Arriva una buona notizia per il mondo dei media: i giovani sono disposti a pagare per accedere alle notizie. Con una precisazione, che incontrerà il favore di alcuni e lo sconforto di altri: l’informazione “che vale”, quella per cui si mette mano al portafogli, rimane quella di quotidiani e riviste. Insomma, la tanto vituperata carta, data per spacciata un giorno sì e uno anche, resiste ancora. È quanto emerge da uno studio condotto sui Millennials americani, intitolato How Millennials get news: paying for content. L’indagine, che ha coinvolto circa mille giovani statunitensi fra i 18 e i 34 anni, è stata condotta da Media Inside Project, su iniziativa dell’American Press Institute e di Associated Press-NORC Center for public affairs research.
Nel complesso, il 78 per cento degli intervistati ha sottoscritto un abbonamento per avere dei contenuti a pagamento, legati però alla sfera dell’entertainment. La maggior parte riguarda l’accesso a film online o in tv, seguiti dalla musica e dai video games. Se andiamo alle news, la percentuale di chi paga per avere dei contenuti a pagamento si attesta sul 40 per cento, quindi circa la metà. In particolare, il 21 per cento sottoscrive abbonamenti ai magazine, e il 15 per cento ai quotidiani cartacei. La percentuale scende all’ 11 per cento per i magazine digitali e al 10 per i quotidiani nello stesso formato.

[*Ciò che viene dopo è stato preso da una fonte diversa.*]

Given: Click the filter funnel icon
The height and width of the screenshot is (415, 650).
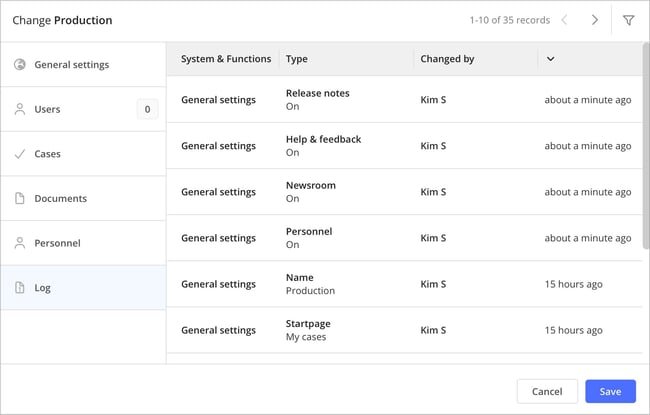Looking at the screenshot, I should 628,20.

Chi paga per le news tende ad avere un’età più avanzata, e a sfruttare la possibilità di aggiornarsi anche per le proprie esigenze lavorative. Cambia anche il modo in cui ci si approccia ai social network. Questi rimangono la risorsa più diffusa per informarsi, ma chi fa uso di notizie a pagamento mostra una maggiore propensione a condividere contenuti di questo tipo, o a commentare i post che li riguardano. Infine, i Millennials che utilizzano sottoscrizioni a giornali o riviste seguono di più lo sport e la politica rispetto a coloro che non le usano.
Ma perché “gli altri” giovani non vogliono pagare per accedere alle notizie? In realtà, le motivazioni che sono emerse dalle interviste non riguardano un mancato interesse nei confronti dell’informazione. Per alcuni, semplicemente non ce n’è bisogno, dato il panorama sterminato di informazione free che ci circonda. Un altro fronte si appella invece al proprio status di cittadino: essere informato è un mio diritto, perché è ciò che mi rende un membro attivo e consapevole della società, dunque non devo essere obbligato a pagare per aggiornarmi. Resta da capire cosa ne pensano gli editori.